Generalization: Evaluation was confined to HEST-1k cohorts with intra-tissue splits; zero-shot cross-tissue generalization remains an open question.
Efficiency: The iterative nature of diffusion models entails high inference costs; future work should explore distillation or consistency models for clinical deployment.
Contextual Embeddings: GFM embeddings are currently offline and per-gene; replacing them with context-aware cell-gene joint embeddings could model tissue-specific variations better.
Scalability: While FLAG handles \(G=800\) well, whether it can scale to the whole transcriptome (~20K genes) and remain immune to the Gene Dimension Curse is yet to be proven.

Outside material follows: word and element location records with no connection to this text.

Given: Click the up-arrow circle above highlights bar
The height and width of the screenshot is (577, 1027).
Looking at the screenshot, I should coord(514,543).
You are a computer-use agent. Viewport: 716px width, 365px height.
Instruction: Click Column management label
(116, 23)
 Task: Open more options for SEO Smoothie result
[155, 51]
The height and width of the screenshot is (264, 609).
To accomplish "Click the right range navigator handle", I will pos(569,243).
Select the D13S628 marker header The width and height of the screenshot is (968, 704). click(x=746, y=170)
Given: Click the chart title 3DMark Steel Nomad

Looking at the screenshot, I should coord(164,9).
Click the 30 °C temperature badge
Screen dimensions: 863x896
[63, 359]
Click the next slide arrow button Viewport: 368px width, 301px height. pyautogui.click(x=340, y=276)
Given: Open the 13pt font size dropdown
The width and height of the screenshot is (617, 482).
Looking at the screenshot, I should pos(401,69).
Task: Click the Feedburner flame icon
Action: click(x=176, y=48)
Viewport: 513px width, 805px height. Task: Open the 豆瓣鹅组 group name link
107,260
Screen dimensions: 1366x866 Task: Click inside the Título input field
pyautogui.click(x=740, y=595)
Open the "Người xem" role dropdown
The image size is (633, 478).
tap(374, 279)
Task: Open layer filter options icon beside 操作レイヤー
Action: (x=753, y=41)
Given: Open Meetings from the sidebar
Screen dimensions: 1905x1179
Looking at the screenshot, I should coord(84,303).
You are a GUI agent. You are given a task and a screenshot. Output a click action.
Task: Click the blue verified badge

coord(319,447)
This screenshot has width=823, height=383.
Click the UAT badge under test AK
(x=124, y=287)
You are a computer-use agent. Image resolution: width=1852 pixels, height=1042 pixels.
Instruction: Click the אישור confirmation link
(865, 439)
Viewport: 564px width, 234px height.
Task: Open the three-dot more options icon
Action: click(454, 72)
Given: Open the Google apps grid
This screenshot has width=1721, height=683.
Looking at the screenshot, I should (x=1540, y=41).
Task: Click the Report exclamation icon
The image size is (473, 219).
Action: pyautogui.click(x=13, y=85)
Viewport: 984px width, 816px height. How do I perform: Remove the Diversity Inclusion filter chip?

Comparison with Stem: Stem performs gene-gene attention within spots but ignores spot-spot relationships. FLAG's use of a graph encoder for spatial structure leads to a significant lead in SSC.
Comparison with STFlow: STFlow uses a graph attention backbone for global generation, which tends to result in "over-correlation" between spots. FLAG's decoupled approach results in spatial distributions that more closely match the ground truth.
Comparison with TRIPLEX: TRIPLEX is a strong discriminative baseline for PCC, but its GSC is low (0.56) due to oversmoothing. FLAG demonstrates that generative models with structural priors possess a fundamental advantage in preserving biological fidelity.

Rating¶

Novelty: ⭐⭐⭐⭐⭐ Systematizing "graph as condition + GFM alignment" for WSI-to-ST and introducing the Gene Dimension Curse concept.
Experimental Thoroughness: ⭐⭐⭐⭐ Comprehensive datasets and ablations, though lacking cross-tissue validation.
Writing Quality: ⭐⭐⭐⭐⭐ Clear narrative from failed initial attempts to revised design—an exemplary academic presentation.
Value: ⭐⭐⭐⭐⭐ Advances both methods and evaluation standards; has the potential to reshape the computational pathology community.